* WHAT YOU WILL DO
What comes next in the Al Scates biography? Write the part that follows its final sentence.

* PASSAGE SHOWN
---

Personal information
- Born: June 13, 1939 (age 87) Los Angeles, California, U.S.
- Education: UCLA
- Occupation: Volleyball coach
- Spouse: Sue Scates

Medal record
Men's volleyball
Representing the United States
Pan American Games
| Gold medal – first place | 1967 Winnipeg | Team |

= Al Scates =

American volleyball player and coach (born 1939)

Allen Edward Scates (born June 13, 1939) is an American former volleyball player and coach who was head coach of the UCLA Bruins for 48 years. Scates is the winningest volleyball coach in the history of the NCAA, and the 19 NCAA titles the Bruins won during his tenure ties him for the most NCAA titles won by a coach in a single sport with Arkansas' John McDonnell (Indoor Track and Field). Scates' teams won collegiate volleyball championships in five different decades. In addition to coaching, Scates was a physical education instructor at Horace Mann and Hawthorne, two of the elementary schools in the Beverly Hills Unified School District.

==Early life and athletic career==
Scates grew up in Santa Monica in Los Angeles and attended Westchester High School. At 6 ft 2, he was tall and athletic, and played both basketball and football in high school. When he graduated he went to Santa Monica College, majoring in physical education with the goal of coaching football at the high school level. He played football at Santa Monica College, and was an undersized center on the school's basketball team.

Scates' interest in volleyball began when his college football coach required his players to try out for a volleyball team to stay in shape during the off season. Scates did not make the team roster, but a teammate of his on the basketball team not only made the team, but was the best player on the floor. “So I asked him where he learned to play,” Scates said. “He told me State Beach in Santa Monica. So I decided to learn how to play.” Scates was soon a regular at State Beach.

In 1959 Scates transferred to UCLA. Though a junior with only a couple years of experience, he made the school's volleyball team as a walk on. A left handed outside hitter, he made a particularly effective right front. The team played several of the college club teams, but the major event of the year was the USVBA Open National tournament. Scates was selected as an All American, and was team captain for the Bruins in 1960 and 1961. From the USVBA Nationals he was selected as a member of the
U.S. National team. Meanwhile, on the beach he earned a AAA rating, often teaming with Bob Mendoza, a San Diego Hall of Champions inductee.

---

* DATASET RECORDS
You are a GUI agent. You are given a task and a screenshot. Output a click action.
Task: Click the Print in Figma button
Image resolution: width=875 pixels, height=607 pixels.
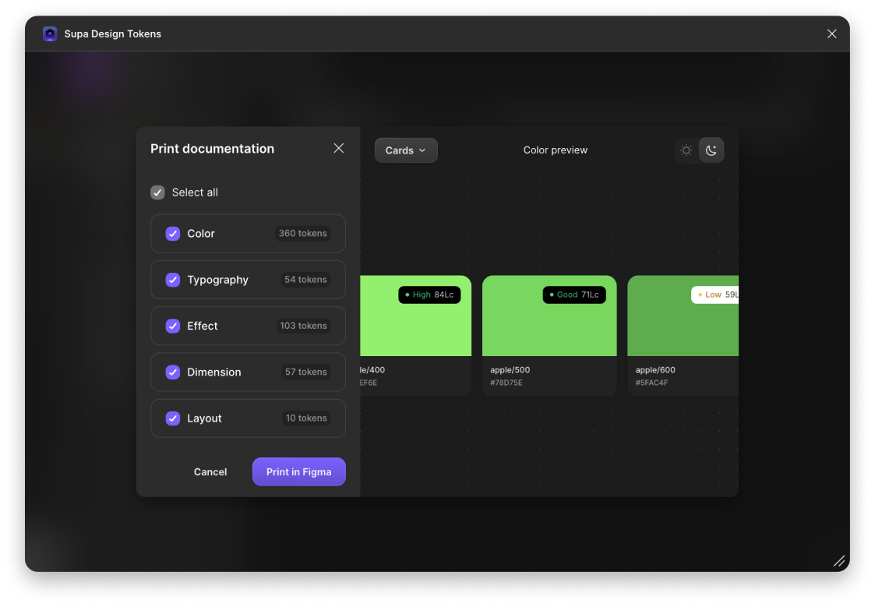pos(298,471)
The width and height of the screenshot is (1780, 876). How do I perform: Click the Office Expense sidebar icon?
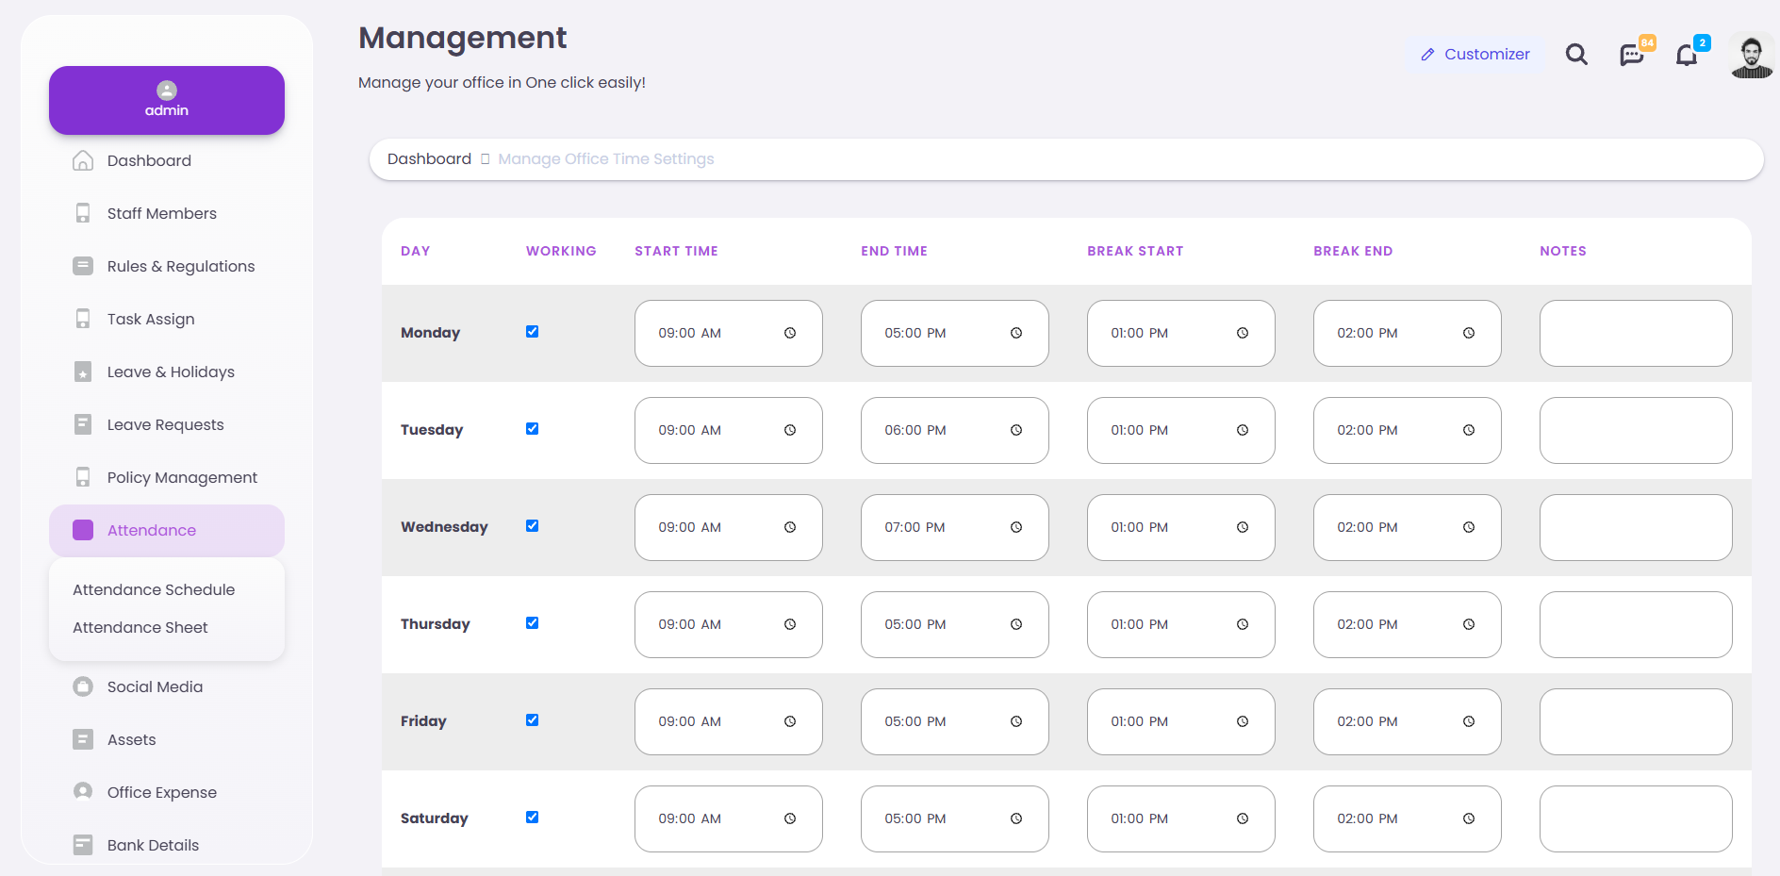pyautogui.click(x=83, y=792)
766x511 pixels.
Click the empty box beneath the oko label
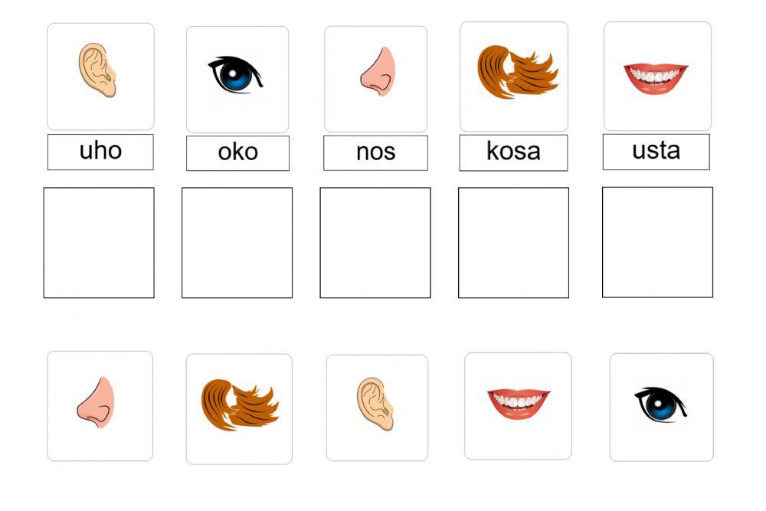pos(237,242)
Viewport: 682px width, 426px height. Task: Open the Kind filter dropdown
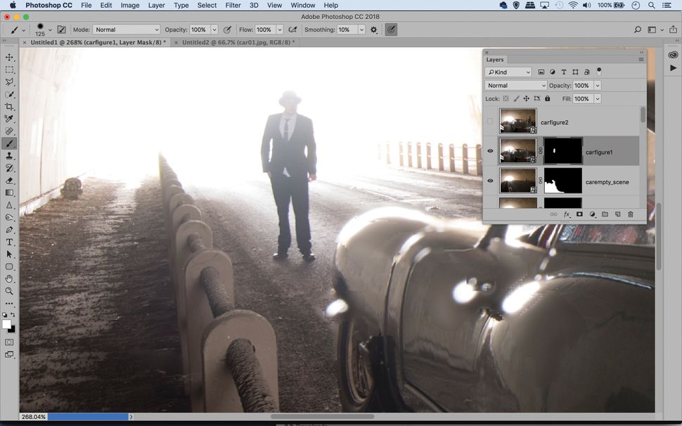508,72
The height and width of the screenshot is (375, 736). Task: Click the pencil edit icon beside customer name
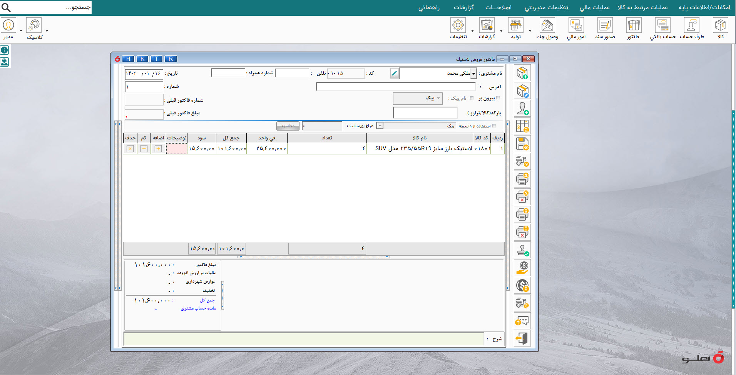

---

* WRITTEN ANSWER
==Early coaching==
At the age of 24 Scates moved from player to coach. When the UCLA volleyball coach took a sabbatical, he offered Scates the job. Scates was surprised but accepted. He then went to meet with Athletic Director Wilbur Johns. "He didn't even tell me to sit down," Scates recalled. "I told him that I cannot accept a salary for coaching volleyball because I wanted to be in the Olympics in 1964, and at that time if you coached a sport for money or played for money you were not considered an amateur and couldn't participate in the Olympics. "When he heard that he jumped up, shook my hand, and said, 'Congratulations, son, you're hired.'"

The program was run on a shoestring budget. In Scates’ first year the volleyball team was allotted $100. The team uniforms were the discarded old uniforms from the basketball team. Shoes, socks, and even the entry fees to tournaments were all paid for by Scates and the players. In his first year in 1963 the team finished with a 26-3 record, and placed second at the USVBA national championship. Scates still competed for the U.S. national team as an outside hitter but missed the cut for the 1964 Summer Olympics in Tokyo. Scates' Bruins won a USVBA national title in 1965, and again in 1967.

In 1970 the NCAA elevated men's volleyball to a championship sport. In the first sanctioned championship Scates and the Bruins swept Long Beach State University to win the first NCAA title in volleyball. They would win the next two years as well, and win six of the first seven NCAA Championships held. From 1981 to 1984, Scates' teams won four consecutive national championships, the longest such streak by any men's volleyball team. UCLA is the only team that has won more than two consecutive championships, holding streaks of at least 3 national championships 3 times.

==Coaching style==
Scates was highly competitive both as a player and a coach, and he designed his practices to underscore competition and intensity. Practices moved at a high pace, with high repetitions and little time between drills. "I ran shorter drills and quicker, and I didn’t stop the drills to explain things very much. I just tried to coach and keep things going at the same time." John Wooden was a major influence on Scates and eventually a lifelong friend. "I used to sit up there and watch him when we weren’t practicing. I learned a lot from that. I liked how he changed drills very quickly. He didn’t have any down time. And then I read a book he wrote in 1965 called 'Practical Modern Basketball.'"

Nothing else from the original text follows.